Estaba claro, sin embargo, que después del fiasco de 1994, Lang no se podía permitir volver a perder dinero. Estaba claro, sin embargo, que después del fiasco de 1994, no se podían permitir volver a perder dinero. Para ahorrar en gastos, escogieron la desmantelada base. ¿El problema? Las altas temperaturas que se vivieron aquellos días no hicieron más que incrementarse debido al asfalto. La falta de agua, la permisividad con las drogas, el personal de seguridad poco cualificado y los abultados precios de la comida y la bebida hicieron el resto.

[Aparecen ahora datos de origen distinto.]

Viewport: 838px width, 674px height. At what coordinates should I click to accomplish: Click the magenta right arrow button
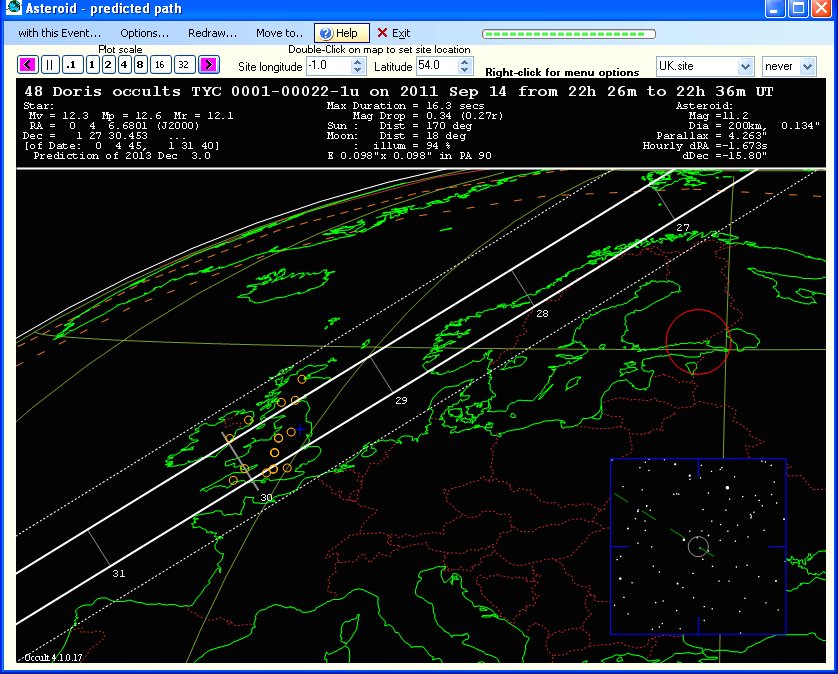pyautogui.click(x=208, y=65)
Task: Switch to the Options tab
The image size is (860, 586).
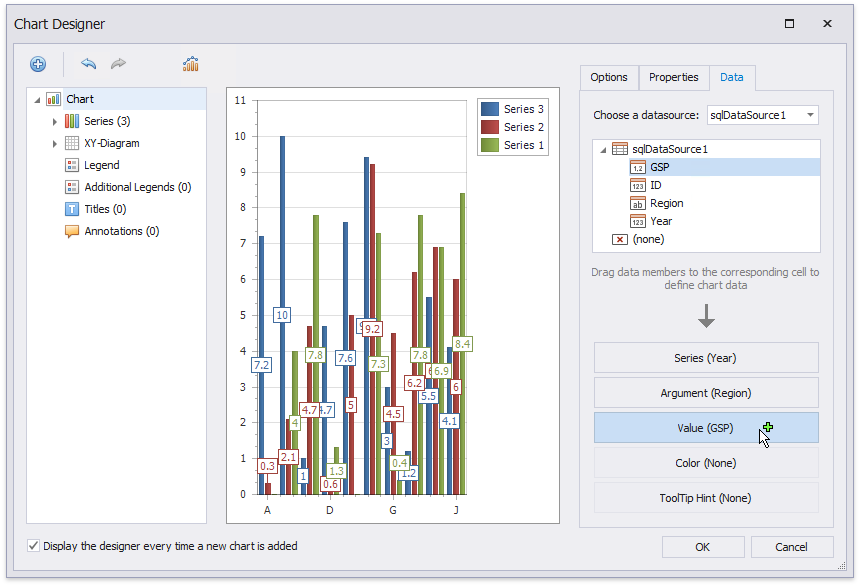Action: pyautogui.click(x=608, y=77)
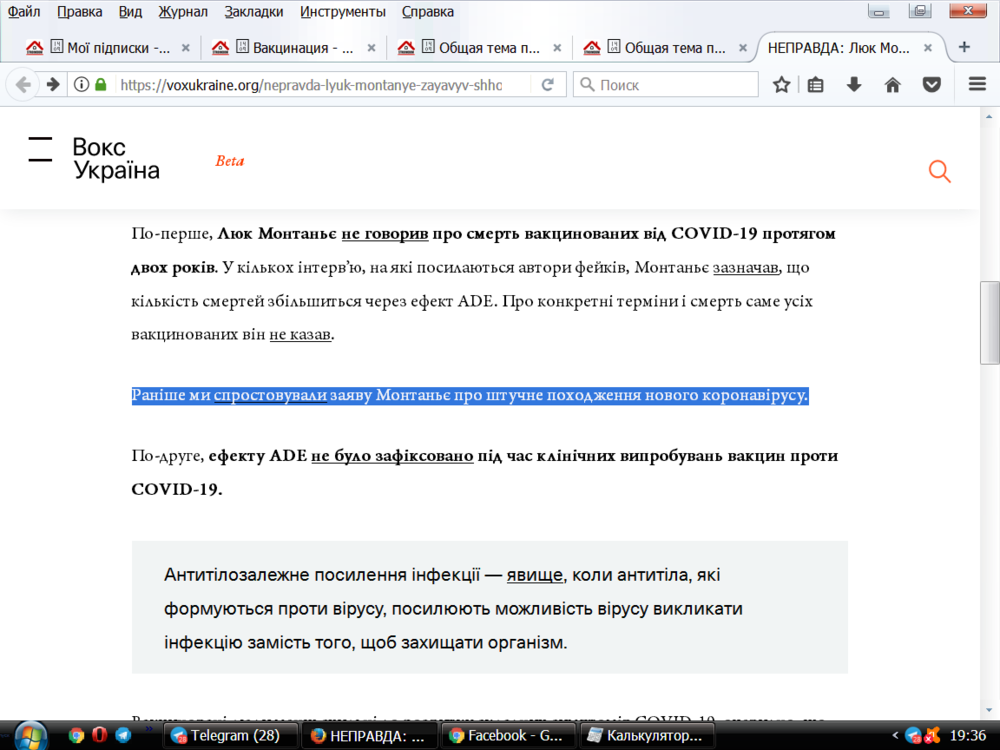Click the явище link in highlighted box
Image resolution: width=1000 pixels, height=750 pixels.
click(x=534, y=574)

Una de las primeras actuaciones, la de Sheryl Crow, ya dejó claro que una buena parte del público, además, no iba por la música. «Era un ambiente de machitos, en plan golpes en el pecho. Universitarios blancos sin camiseta gritando: ‘‘Enséñame las tetas’’», explica Heather, una de las asistentes. El periodista David Blaustein, que cubrió para la cadena ABC el evento, contextualiza un poco la historia. «Se acababa de estrenar American Pie, una cinta que mostraba la sexualidad desde una perspectiva masculina, y también El club de la lucha, que tejía una historia en torno a la masculinidad y el consumismo, donde la violencia era clave. Muchos de los asistentes eran personas como las que describía la película», señala.

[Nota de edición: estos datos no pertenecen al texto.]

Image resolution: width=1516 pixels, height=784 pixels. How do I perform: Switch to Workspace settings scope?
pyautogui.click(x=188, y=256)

Fred Durst, un irresponsable
La primera noche, el equipo de seguridad temió lo peor, pero Bush y su líder, Gavin Rossdale, lograron templar los ánimos después de una actuación apabullante de Korn. Al día siguiente, Fred Durst, vocalista de Limp Bizkit, hizo todo lo contrario y, a sabiendas de que el recinto era una olla a presión, calentó el ambiente hasta que la chavalada comenzó a desmantelar las planchas de la torre de sonido y a surfear encima de ellas —el propio Durst se subió a una—. Aquella noche, Fatboy Slim tuvo que suspender su sesión: un tipo «totalmente ido» había robado una camioneta y había irrumpido con ella en la pista de baile. «Al terminar, vi a una joven de 16 años inconsciente, con las bragas bajadas, y un tío a su lado subiéndose los calzoncillos», cuenta el responsable del hangar donde el festival cerraba las noches con música electrónica, mientras buena parte de los asistentes se ponía hasta arriba de éxtasis. Posteriormente se sabría que varias jóvenes habían denunciado abusos sexuales durante el festival.

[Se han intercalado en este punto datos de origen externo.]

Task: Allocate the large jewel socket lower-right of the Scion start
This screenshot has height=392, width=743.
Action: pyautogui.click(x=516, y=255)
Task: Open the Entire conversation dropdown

Agotados, resacosos y deshidratados, el malestar entre los asistentes aumentaba cada día. La basura iba acumulándose en el recinto y, a medida que los suministros se acababan, los establecimientos de las carpas aprovechaban para incrementar sus precios. El gentío terminó destrozando las fuentes y el agua potable acabó mezclándose con las aguas fecales, dando lugar a una suerte de barro por el que la gente se revolcaba por aquello de rememorar los viejos tiempos. Eso no fue lo peor. El domingo, tras el último concierto a cargo de Red Hot Chilli Peppers —Flea, su bajista, dio el bolo en pelota picada—, a Lang, el organizador del festival, se le ocurrió repartir velas para protestar contra la masacre del instituto. Evidentemente, no fue la mejor idea. Los asistentes no solo provocaron incendios y destrozaron buena parte de las infraestructuras, sino que también robaron parte de la recaudación de las carpas. Quizá Lang tenía razón cuando pensaba que era imposible recuperar el espíritu flower power, pero hubiese sido buena idea no tratar al público como ganado, aunque muchos fueran animales.